Imagine the hiking days personified as an elementary school classroom. Some of the days are great. Some are just decent. One might even be smelly or itchy. I went to school with a kid that fit in his very own category. Great kid, super ugly, and rubbed his boogers on people. I hope puberty was good to him. Billy Bob Thornton said it best in Bad Santa when Thurman Murman pulled a candy corn from his Advent calendar, “Well they cant all be winners, can they?”

This week, I had a Greg day. The 12 mile hike along a ridge line at 5500 feet, his personality. Standing directly in the middle of a lightning cloud with metal hiking polls could be likened to his general appearance, slightly terrifying. The torrential downpour, his boogers. I love analogies.

The 12 miles took me 3 hours, dumping me at the NOC (Nantahala Outdoor Center). After some coercion, the bartenders decided to open the bar for us at 9 to watch the National Championship Game. They ended up throwing everyone out with 8 minutes left in the game. So I missed the ending and woke up with a hangover, thanks NOC.

The hike after the NOC included a 5 mile, 4500 foot ascent. Despite a belly full of beer and a glaring sun, we got 12 miles in, stopping only briefly. A massive storm was quickly sweeping in over us, so after a quick dinner, we went to bed at 8 pm, waking up at 3 am. We hit the Trail at 4 am and hiked another 11 miles to reach our destination by 10 am. 23 miles in 24 hours. Lots of numbers, sorry.

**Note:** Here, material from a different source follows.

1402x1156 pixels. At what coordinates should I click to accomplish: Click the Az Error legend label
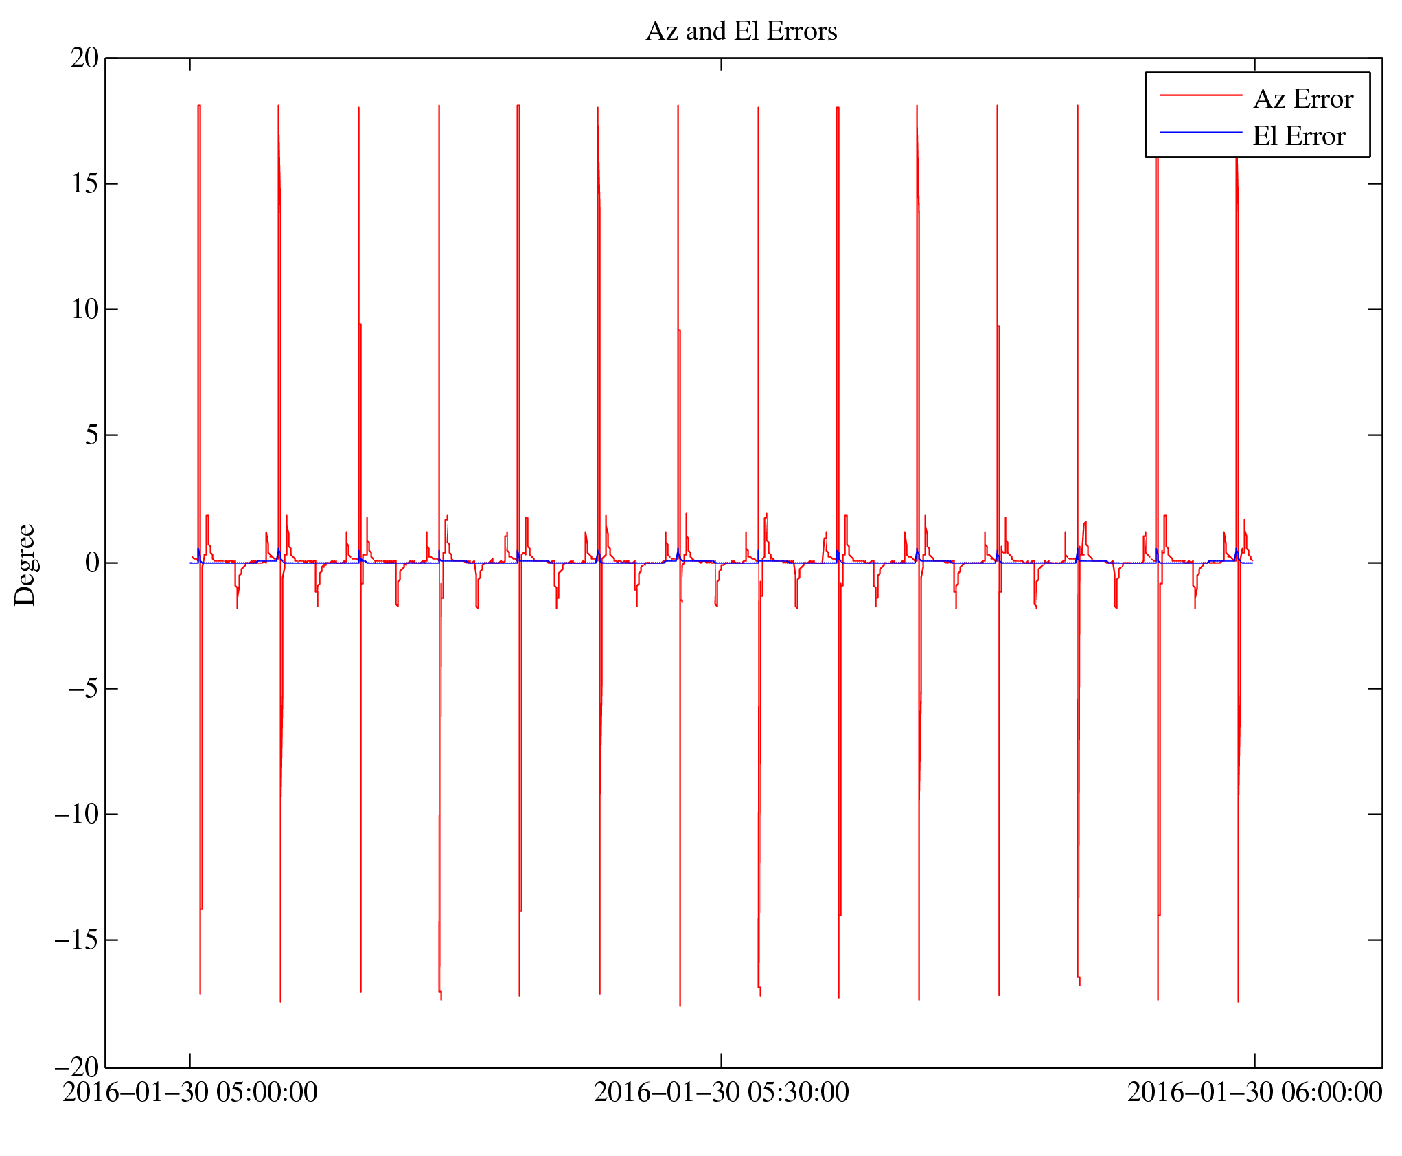1302,100
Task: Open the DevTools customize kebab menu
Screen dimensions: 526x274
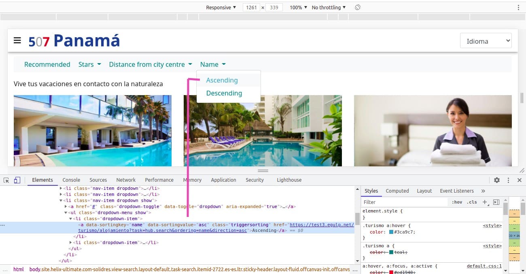Action: [508, 180]
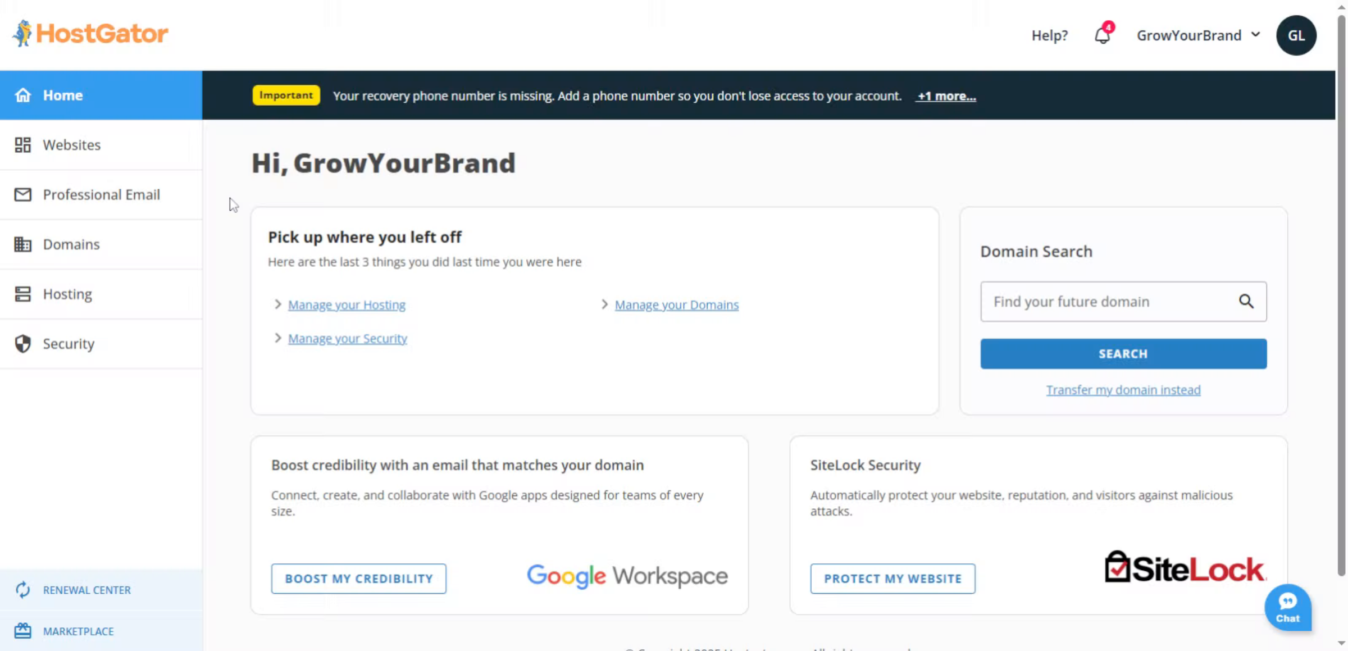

The rain started the exact moment we walked up to the shelter. The shelter looked like it were made of an old Linkin Log set, only covered in moss. I hung my hammock from the wooden supports and laid there while dozens of hikers passed through soaking wet. I’d be lying if I said I didn’t enjoy their displeasure a tiny bit before asking if they needed anything.

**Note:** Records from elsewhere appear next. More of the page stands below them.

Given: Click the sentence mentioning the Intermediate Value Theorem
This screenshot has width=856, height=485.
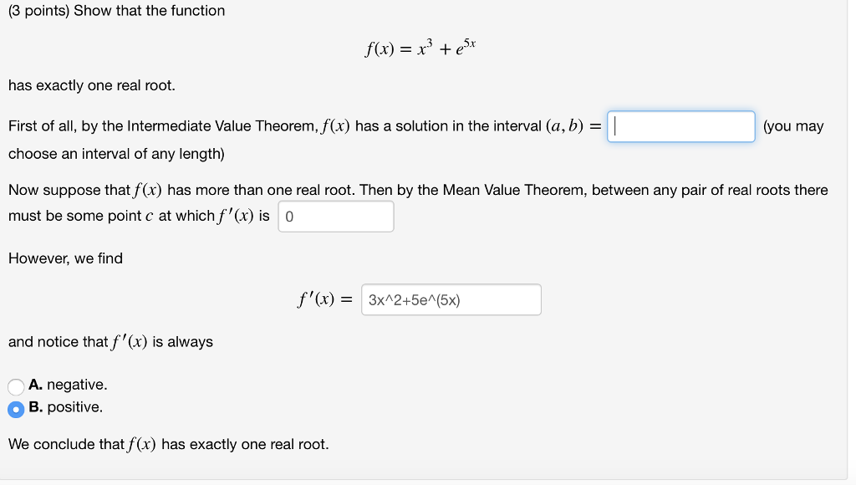Looking at the screenshot, I should [x=251, y=125].
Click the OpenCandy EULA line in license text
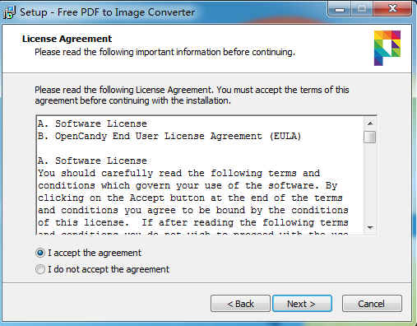The image size is (417, 326). tap(169, 136)
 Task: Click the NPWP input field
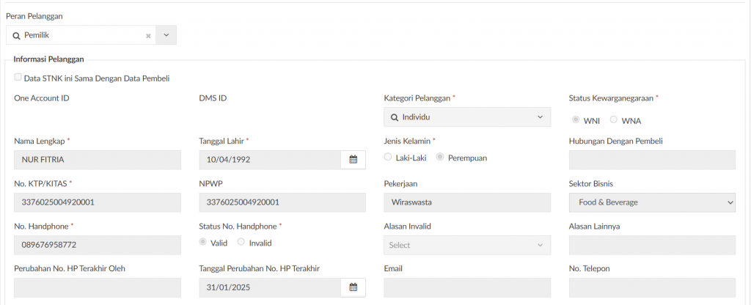tap(282, 202)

Finally, we’re here in Fontana Dam, NC. There’s legitimately hundreds of Honda and Volkswagen hatchbacks that race up and down this stretch of road called the Tail of the Dragon. Apparently, there are 318 turns over 11 miles. All these assholes bring their super loud exhaust pipes here and whip around the streets while hikers attempt to commute in via shuttle or their legs. It’s like being stuck in a shitty Fast and The Furious movie.

Tonight, there’s a massive party going on at the biggest shelter we’ve seen yet. Tomorrow we enter the Smokie Mountains that are currently getting a foot of snow. Should make for some beautiful pictures.

Thanks again for reading. I have a pretty crazy 8 days coming up and hope for some more stories to tell.

I’m sure I will. If I’ve learned anything, it’s that the Trail provides.